Brief - Once you find the line with "Given: Select the red Ey Bz legend marker" in the data that follows, repeat it and every line after it exactly, through the line with "526x654 pixels.".

Input material -
[Start of Attachment]

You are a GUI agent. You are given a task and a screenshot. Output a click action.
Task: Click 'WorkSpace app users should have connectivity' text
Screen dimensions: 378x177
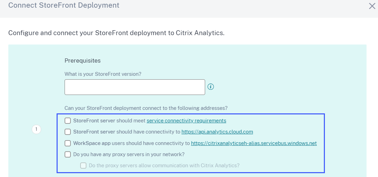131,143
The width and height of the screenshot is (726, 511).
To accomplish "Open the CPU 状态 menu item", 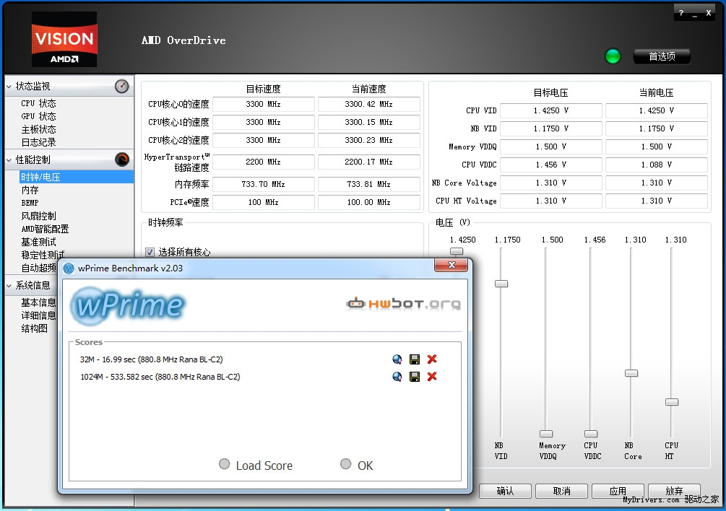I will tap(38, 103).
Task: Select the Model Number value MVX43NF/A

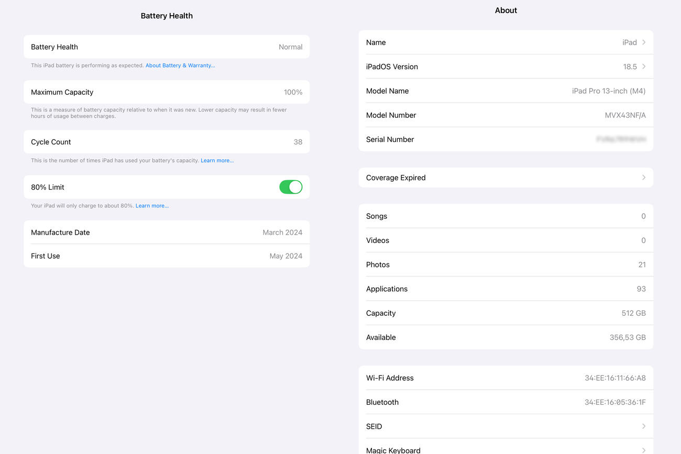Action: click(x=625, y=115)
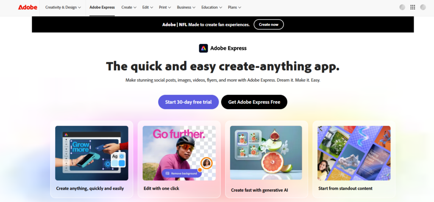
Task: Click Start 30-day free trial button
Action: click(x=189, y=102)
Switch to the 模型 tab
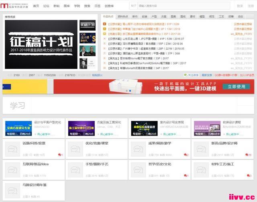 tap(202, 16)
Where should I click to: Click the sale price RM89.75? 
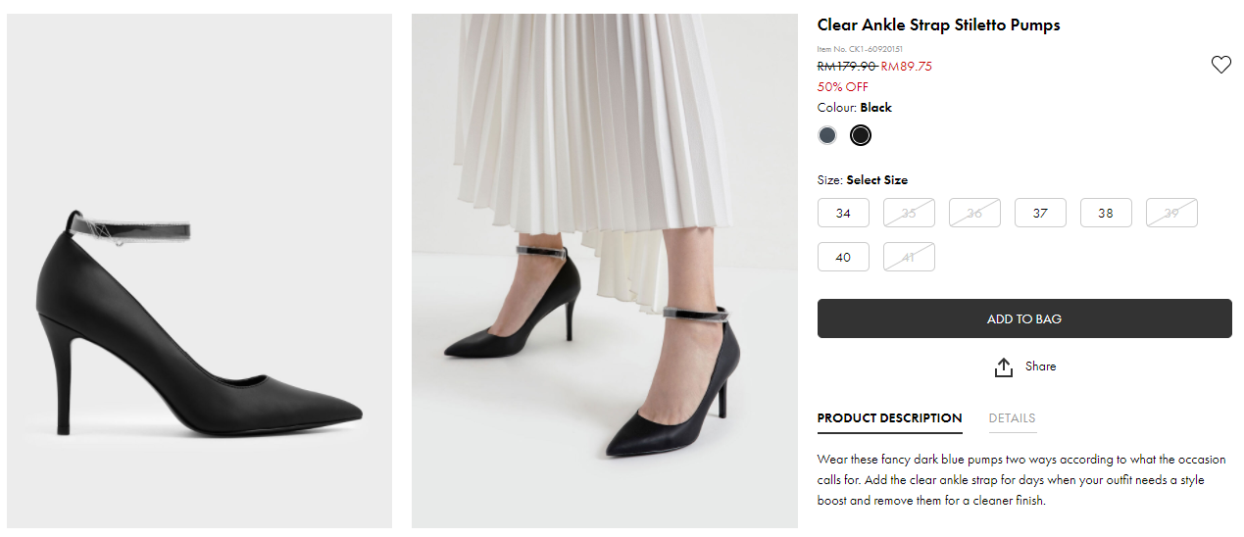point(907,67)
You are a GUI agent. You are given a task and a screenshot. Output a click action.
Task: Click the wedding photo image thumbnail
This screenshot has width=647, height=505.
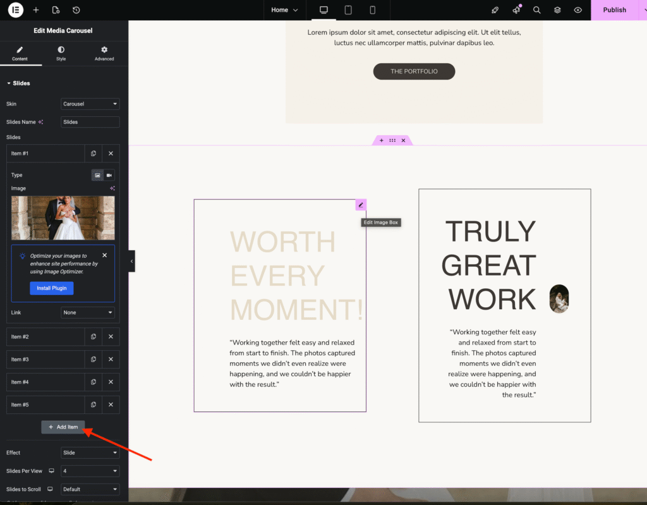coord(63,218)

[End of Attachment]
[Start of Attachment]

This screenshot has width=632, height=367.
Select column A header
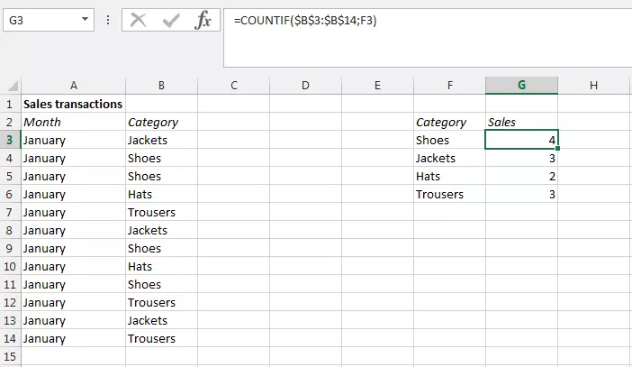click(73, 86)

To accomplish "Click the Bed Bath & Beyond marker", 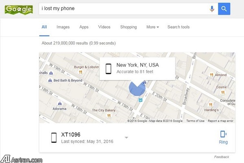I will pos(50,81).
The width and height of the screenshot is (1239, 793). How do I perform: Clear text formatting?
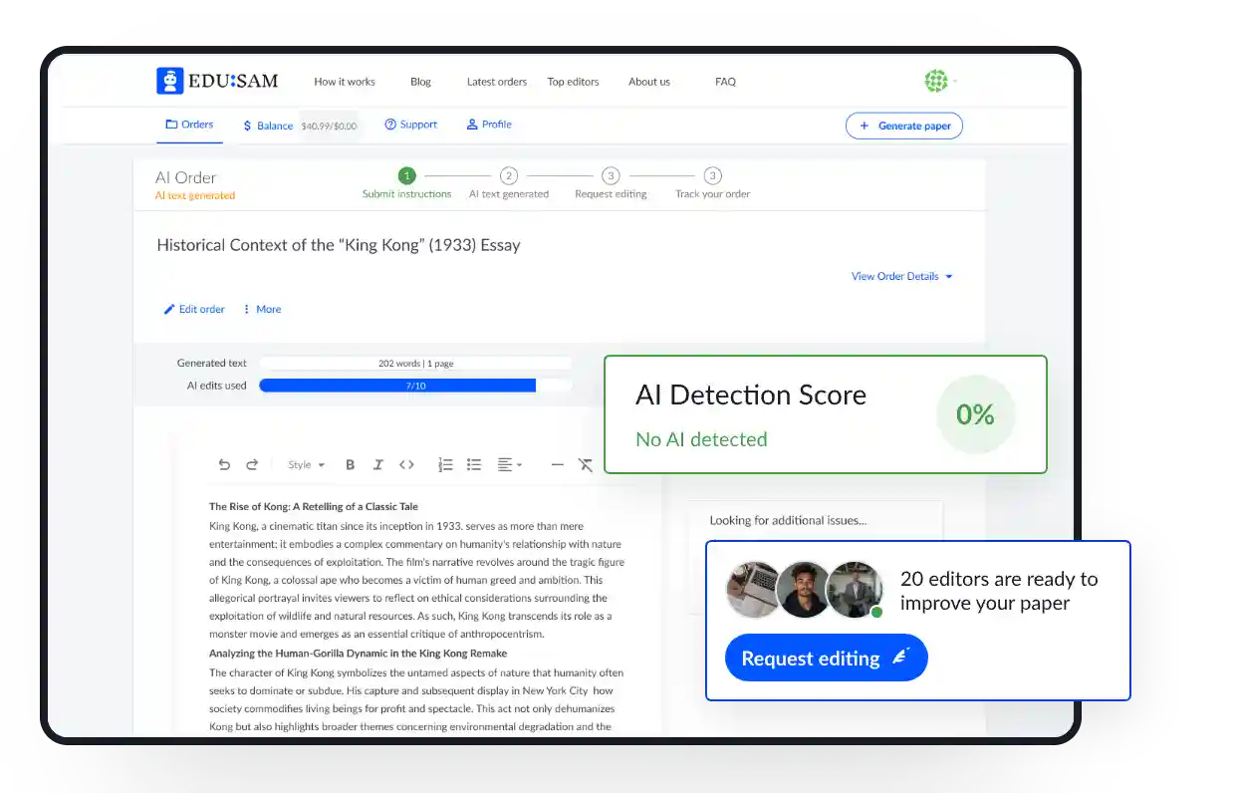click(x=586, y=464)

[End of Attachment]
[Start of Attachment]

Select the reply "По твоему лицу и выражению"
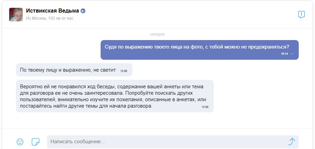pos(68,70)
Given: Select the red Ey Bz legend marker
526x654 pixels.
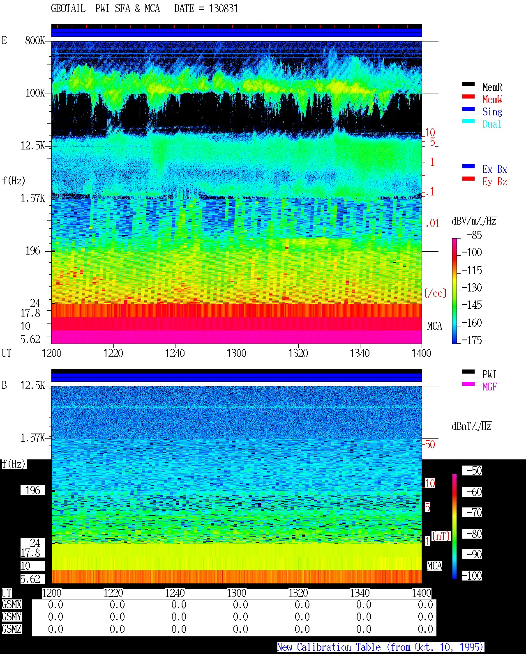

[End of Attachment]

Solution to this task -
Given: Select the red Ey Bz legend marker
526x654 pixels.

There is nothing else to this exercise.